● **GIVEN EXERCISE 1**:
Convert the part of the records that opens with their first line and closes with the line containing "click(x=381, y=10)" into a JSON list of strings, one string per line, leaving out blank lines.

To view our beautiful perennial slide show click here.

The hot month of August is a bit like a Sunday sermon--sometimes it seems to go on forever. But just when you think you'll spend eternity shuttered inside an air-conditioned room, September turns down the thermostat. It's fall outside, the days are cooler, and the flowers are simply killer. Asters, mums, sedums, and fall sunflowers. For these and many other perennials, now is their time to shine.

So why aren't you planting? Maybe you're not sure what a perennial is (it's a nonwoody plant that comes back every year, provided you don't subject it to polka music). Or perhaps you're worried that September is too late to start. Worry not. Garden centers know that instant color sells and are awash in blooming potted perennials. Give them sun, good soil, and enough water to get established, and they'll bloom for weeks this autumn and many autumns thereafter. Here are a few of my favorites.

● **GIVEN EXERCISE 2**:
Using the passage on fall perennials, say whether each statement agrees with it, giving yes or no and quoting the words that decide it: (a) September brings cooler weather after August. (b) A perennial is described as a woody plant. (c) Garden centers have few blooming potted perennials in September.

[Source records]

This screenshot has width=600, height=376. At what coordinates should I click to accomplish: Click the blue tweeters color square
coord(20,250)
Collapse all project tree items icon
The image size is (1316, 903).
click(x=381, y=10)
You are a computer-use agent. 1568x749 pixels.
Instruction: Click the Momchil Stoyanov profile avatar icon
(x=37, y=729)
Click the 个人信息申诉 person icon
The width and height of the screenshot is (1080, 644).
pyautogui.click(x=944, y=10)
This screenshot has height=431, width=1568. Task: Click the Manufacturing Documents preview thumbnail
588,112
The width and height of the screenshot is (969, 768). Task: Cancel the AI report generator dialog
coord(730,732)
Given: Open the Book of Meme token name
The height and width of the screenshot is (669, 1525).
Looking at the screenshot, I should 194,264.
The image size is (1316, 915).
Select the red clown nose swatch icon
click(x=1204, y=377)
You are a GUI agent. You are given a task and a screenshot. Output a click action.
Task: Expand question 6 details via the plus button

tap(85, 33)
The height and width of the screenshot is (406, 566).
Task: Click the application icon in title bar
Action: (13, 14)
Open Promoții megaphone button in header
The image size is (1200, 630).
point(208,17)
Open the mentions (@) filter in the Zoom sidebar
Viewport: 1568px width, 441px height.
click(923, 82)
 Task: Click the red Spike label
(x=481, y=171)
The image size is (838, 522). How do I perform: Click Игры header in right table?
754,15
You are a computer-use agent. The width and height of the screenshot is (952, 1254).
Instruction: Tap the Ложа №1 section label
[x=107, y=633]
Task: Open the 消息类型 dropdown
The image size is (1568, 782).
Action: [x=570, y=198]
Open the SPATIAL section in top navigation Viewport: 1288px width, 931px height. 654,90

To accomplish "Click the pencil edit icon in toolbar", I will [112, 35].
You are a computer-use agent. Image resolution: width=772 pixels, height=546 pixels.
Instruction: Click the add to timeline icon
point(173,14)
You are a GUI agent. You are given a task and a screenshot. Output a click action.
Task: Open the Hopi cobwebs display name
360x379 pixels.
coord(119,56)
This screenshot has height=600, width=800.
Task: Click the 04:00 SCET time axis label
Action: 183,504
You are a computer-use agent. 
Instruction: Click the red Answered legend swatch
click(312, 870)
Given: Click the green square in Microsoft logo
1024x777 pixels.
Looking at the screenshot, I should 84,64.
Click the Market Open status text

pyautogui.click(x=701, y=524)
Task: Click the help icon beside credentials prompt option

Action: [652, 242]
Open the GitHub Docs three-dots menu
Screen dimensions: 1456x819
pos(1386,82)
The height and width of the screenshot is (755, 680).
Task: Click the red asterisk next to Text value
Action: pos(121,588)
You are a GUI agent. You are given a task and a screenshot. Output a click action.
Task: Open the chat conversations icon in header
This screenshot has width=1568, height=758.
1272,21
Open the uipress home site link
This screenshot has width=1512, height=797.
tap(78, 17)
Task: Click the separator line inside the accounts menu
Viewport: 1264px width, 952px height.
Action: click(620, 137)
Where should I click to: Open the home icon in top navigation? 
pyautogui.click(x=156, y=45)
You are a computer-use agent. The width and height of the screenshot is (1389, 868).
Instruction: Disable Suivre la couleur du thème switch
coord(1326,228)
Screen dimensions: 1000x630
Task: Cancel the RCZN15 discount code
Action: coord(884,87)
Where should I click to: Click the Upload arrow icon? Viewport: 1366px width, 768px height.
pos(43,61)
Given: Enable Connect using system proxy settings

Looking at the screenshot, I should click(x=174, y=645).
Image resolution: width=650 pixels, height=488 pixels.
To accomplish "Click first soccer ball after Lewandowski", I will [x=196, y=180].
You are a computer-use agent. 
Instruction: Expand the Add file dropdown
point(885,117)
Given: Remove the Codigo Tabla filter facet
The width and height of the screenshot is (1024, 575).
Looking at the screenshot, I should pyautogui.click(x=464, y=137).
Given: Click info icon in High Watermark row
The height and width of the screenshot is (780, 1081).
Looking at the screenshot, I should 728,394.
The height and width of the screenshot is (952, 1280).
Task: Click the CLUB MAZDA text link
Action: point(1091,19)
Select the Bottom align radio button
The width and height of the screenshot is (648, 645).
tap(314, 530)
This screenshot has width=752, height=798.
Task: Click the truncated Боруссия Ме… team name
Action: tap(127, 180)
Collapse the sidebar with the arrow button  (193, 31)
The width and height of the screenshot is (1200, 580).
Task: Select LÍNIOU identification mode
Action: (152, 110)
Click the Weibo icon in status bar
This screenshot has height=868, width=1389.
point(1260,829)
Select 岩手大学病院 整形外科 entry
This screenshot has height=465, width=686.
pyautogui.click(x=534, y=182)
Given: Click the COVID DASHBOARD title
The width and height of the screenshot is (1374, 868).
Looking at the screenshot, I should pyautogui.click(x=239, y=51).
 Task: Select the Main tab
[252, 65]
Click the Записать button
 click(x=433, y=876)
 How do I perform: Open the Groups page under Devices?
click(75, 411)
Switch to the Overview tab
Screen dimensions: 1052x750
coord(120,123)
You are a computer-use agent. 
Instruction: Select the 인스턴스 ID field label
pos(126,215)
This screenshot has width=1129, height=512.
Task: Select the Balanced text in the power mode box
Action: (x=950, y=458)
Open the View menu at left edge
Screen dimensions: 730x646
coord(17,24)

● **CORRECT OUTPUT 1**:
[
  "This screenshot has width=600, height=376. At what coordinates should I click to accomplish: Click the blue tweeters color square",
  "coord(20,250)",
  "Collapse all project tree items icon",
  "The image size is (1316, 903).",
  "click(x=381, y=10)"
]

● **CORRECT OUTPUT 2**:
(a) Yes: "September turns down the thermostat."
(b) No: "it's a nonwoody plant that comes back every year"
(c) No: "are awash in blooming potted perennials"